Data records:

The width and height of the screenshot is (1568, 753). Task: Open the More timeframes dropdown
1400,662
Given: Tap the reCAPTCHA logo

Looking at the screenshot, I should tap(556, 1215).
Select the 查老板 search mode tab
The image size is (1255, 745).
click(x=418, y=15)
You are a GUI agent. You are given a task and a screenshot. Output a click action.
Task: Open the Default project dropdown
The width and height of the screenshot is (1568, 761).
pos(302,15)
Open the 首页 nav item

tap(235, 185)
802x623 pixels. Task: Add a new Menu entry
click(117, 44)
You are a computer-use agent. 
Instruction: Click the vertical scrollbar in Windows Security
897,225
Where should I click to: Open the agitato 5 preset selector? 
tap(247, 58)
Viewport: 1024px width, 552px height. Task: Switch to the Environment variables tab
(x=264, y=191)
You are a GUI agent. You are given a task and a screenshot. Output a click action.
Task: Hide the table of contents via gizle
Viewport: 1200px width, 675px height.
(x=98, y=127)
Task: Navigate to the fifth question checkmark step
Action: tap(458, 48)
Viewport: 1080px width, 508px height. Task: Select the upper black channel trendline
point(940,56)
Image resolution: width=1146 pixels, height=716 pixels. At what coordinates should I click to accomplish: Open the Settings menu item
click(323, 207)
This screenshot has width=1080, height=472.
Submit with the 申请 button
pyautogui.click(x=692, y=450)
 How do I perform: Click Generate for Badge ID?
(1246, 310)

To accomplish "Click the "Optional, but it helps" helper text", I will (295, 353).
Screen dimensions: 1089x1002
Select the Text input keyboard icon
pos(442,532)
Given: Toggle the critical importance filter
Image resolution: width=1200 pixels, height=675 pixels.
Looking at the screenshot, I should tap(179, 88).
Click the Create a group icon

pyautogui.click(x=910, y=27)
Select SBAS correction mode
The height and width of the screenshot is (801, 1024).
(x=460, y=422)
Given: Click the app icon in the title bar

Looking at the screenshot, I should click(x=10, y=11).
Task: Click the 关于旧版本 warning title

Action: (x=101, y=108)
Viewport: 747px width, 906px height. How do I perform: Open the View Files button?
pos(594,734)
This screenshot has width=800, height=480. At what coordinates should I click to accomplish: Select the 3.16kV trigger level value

_Exercise goal_
Output exactly the lines of the data that run from the one containing "Viewport: 747px width, 906px" to the very last line, and no others.

_Completed task_
Viewport: 747px width, 906px height. How do I perform: Open the View Files button?
pos(594,734)
This screenshot has width=800, height=480. At what coordinates should I click to accomplish: Select the 3.16kV trigger level value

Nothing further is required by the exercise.